Le cylindre de Cyrus le Grand      

                                

Ce cylindre en argile a été créé en 539 avant J.-C., suite à la prise de Babylone par Cyrus le Grand, fondateur de l’Empire achéménide et l’un des plus grands rois de l’histoire iranienne. Découvert à Babylone (Irak), le cylindre est aujourd’hui conservé au British Museum à Londres. Le texte du cylindre, rédigé en langue akkadienne et écrit en cunéiforme, est considéré comme l’un des premiers écrits relatifs aux droits de l’homme, car il évoque les actions d’un roi soucieux de paix et de justice.

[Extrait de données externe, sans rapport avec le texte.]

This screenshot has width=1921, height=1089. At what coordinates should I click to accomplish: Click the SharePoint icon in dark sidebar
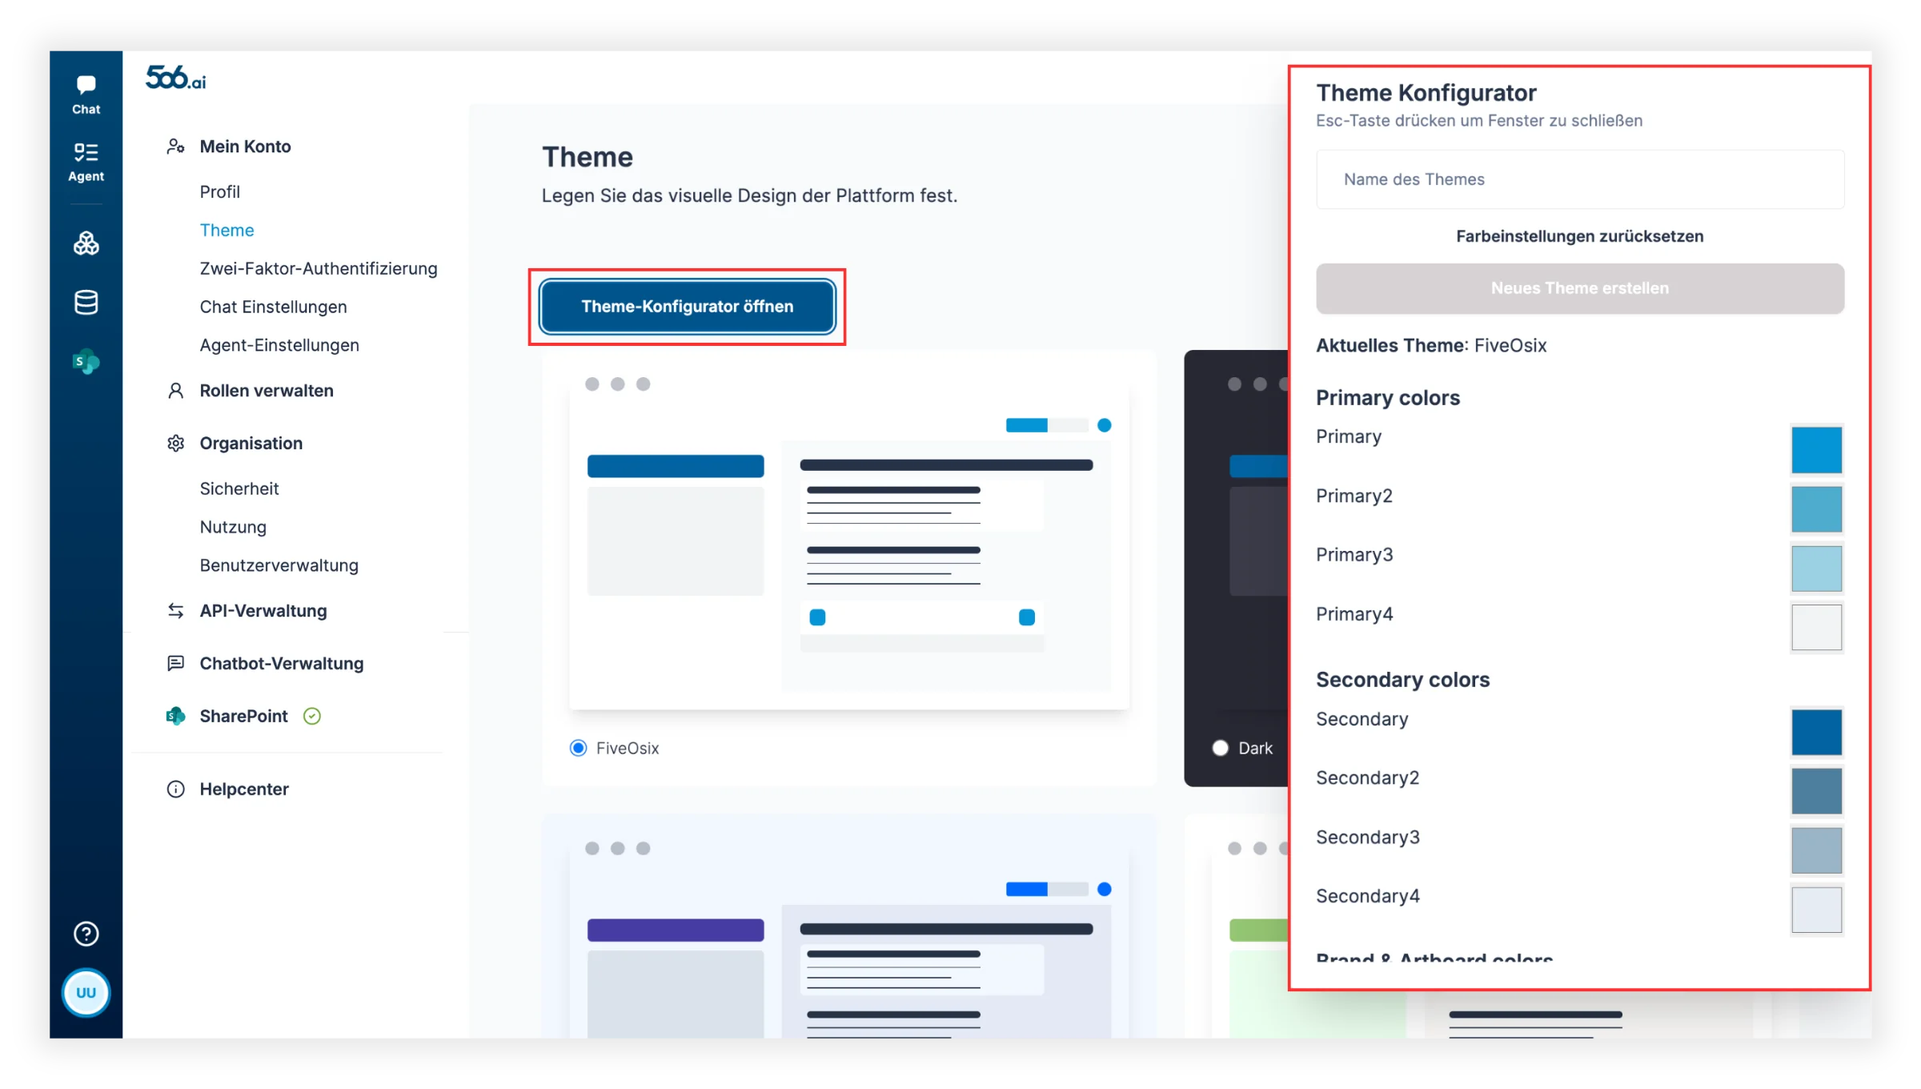click(86, 362)
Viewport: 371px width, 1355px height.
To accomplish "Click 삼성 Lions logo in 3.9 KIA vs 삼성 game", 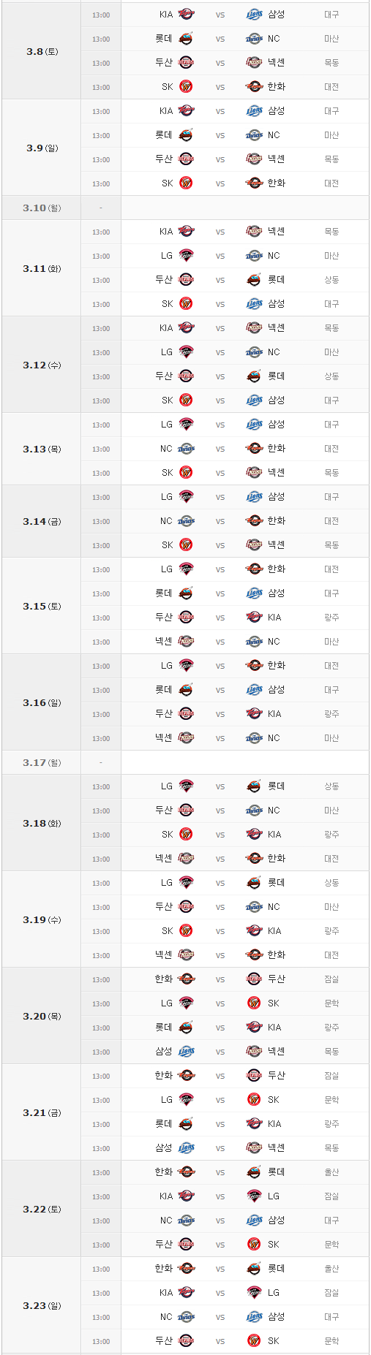I will [254, 111].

Cyrus le Grand affirme en effet dans ce texte qu’il entra pacifiquement dans Babylone : sa « vaste armée marcha sur Babylone en paix ; je ne permis à personne d’effrayer les peuples de Sumer et d’Akkad. J’ai recherché le bien-être de la ville de Babylone et de tous ses centres sacrés. Pour ce qui est des citoyens de Babylone, auxquels Nabonide avait imposé une corvée n’étant pas le souhait des dieux et ne [...] convenant guère [aux citoyens], je soulageai leur lassitude et les libérai de leur service. » Cyrus le Grand restaura partout les sanctuaires : il remit « les images des dieux, qui avaient résidé [à Babylone], à leur place et je les laissai résider en leurs demeures éternelles. Je rassemblai tous leurs habitants et leur redonnai leurs résidences. » C’est de Cyrus que les juifs captifs à Babylone reçurent la permission de retourner à Jérusalem et d’y reconstruire le Temple.